Collection entries:
# # # #

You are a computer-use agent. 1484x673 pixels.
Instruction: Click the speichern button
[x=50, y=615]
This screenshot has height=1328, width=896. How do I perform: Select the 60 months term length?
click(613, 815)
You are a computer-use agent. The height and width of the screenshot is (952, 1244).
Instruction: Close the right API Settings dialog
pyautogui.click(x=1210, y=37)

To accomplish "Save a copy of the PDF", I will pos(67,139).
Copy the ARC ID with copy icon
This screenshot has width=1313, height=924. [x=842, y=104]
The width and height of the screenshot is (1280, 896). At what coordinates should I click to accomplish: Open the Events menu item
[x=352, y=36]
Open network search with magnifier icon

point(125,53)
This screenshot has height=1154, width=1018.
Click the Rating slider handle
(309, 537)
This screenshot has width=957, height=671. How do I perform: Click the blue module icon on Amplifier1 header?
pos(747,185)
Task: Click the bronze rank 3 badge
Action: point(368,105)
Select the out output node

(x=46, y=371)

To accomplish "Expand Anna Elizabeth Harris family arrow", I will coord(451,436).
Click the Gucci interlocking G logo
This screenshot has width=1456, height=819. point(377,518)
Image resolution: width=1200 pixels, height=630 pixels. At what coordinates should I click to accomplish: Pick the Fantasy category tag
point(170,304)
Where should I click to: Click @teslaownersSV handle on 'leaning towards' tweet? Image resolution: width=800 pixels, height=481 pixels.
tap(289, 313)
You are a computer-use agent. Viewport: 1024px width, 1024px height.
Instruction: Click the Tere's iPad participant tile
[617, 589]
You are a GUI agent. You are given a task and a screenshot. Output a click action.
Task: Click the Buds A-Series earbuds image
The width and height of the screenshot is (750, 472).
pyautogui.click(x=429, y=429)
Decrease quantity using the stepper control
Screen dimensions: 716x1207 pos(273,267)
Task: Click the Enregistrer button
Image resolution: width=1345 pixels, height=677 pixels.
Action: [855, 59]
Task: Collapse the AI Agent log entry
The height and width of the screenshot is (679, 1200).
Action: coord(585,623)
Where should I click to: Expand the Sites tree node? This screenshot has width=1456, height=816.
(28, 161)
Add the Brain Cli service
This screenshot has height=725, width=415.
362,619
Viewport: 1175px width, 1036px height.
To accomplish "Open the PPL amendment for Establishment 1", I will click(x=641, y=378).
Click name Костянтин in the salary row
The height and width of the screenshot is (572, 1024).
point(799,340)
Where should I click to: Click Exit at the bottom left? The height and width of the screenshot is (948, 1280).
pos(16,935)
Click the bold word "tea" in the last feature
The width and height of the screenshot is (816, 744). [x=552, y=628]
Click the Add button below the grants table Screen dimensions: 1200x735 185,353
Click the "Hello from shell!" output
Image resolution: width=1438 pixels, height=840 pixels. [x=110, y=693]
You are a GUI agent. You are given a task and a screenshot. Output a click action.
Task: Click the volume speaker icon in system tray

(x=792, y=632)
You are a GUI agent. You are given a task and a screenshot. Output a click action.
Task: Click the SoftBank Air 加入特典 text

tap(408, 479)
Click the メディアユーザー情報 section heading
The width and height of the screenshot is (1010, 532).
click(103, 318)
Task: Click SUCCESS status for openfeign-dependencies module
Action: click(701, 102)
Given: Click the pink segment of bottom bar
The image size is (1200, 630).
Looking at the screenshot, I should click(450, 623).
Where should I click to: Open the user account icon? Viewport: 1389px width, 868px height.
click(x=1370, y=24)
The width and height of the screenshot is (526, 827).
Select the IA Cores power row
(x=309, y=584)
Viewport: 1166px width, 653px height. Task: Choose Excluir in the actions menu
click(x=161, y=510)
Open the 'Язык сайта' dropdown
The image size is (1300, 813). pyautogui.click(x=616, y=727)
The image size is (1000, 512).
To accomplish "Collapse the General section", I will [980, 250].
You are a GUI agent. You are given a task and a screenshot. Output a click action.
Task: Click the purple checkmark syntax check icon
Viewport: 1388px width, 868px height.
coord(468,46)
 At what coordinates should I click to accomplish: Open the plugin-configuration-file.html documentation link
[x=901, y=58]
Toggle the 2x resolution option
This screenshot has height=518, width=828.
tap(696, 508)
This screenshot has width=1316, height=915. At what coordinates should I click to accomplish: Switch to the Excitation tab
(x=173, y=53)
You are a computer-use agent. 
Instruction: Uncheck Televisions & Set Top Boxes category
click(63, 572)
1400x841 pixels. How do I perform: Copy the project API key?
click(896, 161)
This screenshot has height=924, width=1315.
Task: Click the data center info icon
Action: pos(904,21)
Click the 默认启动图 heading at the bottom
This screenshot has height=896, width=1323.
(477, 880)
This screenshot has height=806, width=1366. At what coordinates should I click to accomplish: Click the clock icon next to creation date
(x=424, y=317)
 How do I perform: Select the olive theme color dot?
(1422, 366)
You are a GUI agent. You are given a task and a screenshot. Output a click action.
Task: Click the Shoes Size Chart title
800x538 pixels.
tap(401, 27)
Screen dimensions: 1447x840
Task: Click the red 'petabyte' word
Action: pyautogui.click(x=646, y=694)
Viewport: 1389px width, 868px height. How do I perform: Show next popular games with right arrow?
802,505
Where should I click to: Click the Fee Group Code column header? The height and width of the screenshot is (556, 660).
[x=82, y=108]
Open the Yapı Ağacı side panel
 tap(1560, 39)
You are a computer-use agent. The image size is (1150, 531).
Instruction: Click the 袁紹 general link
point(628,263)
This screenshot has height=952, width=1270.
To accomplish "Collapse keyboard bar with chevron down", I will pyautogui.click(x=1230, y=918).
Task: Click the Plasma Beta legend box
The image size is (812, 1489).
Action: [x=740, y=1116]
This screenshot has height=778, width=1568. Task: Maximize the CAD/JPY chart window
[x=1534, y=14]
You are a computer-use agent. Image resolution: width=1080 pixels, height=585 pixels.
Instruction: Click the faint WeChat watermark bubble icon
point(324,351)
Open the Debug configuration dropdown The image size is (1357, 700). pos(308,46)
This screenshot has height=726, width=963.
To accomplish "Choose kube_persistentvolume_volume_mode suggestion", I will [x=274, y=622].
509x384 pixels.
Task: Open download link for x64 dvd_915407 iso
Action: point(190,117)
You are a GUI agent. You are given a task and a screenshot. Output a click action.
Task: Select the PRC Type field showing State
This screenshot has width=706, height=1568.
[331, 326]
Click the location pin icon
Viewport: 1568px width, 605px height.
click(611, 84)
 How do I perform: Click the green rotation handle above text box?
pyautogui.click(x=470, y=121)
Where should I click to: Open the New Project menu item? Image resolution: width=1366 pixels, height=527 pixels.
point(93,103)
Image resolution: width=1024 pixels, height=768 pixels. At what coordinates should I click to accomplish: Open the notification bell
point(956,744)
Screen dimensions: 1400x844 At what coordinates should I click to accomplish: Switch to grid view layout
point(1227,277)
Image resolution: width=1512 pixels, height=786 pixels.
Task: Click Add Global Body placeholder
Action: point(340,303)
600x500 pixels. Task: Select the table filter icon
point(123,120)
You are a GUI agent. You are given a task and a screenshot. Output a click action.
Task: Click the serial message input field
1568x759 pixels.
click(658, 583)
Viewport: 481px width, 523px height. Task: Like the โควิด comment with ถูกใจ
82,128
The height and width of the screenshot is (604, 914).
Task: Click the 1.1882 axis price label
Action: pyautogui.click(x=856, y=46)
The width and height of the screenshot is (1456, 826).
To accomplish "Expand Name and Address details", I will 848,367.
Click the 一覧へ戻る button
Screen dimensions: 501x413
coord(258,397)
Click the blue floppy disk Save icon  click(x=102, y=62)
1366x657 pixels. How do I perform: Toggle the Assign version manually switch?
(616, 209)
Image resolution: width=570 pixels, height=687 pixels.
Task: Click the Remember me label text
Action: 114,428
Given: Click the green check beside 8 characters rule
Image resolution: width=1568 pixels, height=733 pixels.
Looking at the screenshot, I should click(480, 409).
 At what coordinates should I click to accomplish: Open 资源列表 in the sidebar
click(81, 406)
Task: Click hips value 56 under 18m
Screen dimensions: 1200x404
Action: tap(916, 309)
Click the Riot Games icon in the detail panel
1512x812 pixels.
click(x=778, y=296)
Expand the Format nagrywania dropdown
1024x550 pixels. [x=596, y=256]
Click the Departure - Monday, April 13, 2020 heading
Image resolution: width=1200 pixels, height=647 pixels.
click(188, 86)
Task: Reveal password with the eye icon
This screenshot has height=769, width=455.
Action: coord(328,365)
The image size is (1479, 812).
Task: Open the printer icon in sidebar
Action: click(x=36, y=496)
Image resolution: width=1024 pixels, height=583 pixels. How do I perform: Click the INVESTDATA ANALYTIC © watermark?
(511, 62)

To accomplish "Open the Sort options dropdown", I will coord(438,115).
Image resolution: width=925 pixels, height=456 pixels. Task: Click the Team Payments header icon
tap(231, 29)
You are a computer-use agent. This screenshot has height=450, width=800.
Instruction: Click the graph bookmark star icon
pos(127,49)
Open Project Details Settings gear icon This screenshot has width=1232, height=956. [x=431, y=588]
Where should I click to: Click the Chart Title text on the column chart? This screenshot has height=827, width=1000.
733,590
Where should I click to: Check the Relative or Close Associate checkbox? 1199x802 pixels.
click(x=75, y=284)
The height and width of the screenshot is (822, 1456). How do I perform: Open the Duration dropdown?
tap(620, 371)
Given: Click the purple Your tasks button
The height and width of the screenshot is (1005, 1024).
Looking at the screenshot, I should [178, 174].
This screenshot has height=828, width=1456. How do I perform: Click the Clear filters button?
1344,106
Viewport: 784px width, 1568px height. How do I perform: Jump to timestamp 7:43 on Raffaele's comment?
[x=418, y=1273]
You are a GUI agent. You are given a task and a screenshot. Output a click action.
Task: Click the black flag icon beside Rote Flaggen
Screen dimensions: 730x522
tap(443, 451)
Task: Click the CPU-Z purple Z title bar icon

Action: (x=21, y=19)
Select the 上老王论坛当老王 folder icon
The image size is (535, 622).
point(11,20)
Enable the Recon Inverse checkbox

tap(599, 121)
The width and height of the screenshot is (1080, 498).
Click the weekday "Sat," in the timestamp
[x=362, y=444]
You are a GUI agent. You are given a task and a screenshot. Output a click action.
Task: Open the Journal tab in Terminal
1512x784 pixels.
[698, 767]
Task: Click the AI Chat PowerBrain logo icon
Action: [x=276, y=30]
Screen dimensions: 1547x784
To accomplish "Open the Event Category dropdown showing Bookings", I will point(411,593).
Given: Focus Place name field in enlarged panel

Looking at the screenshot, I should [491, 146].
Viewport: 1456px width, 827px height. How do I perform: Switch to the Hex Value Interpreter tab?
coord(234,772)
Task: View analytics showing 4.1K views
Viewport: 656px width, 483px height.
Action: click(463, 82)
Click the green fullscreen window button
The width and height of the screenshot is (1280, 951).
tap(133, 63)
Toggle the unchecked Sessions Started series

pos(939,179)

# # # #

Request:
Gather every line of the items above that contains the string "Save", matching case exactly.

Full solution:
To accomplish "Save a copy of the PDF", I will pos(67,139).
Click the blue floppy disk Save icon  click(x=102, y=62)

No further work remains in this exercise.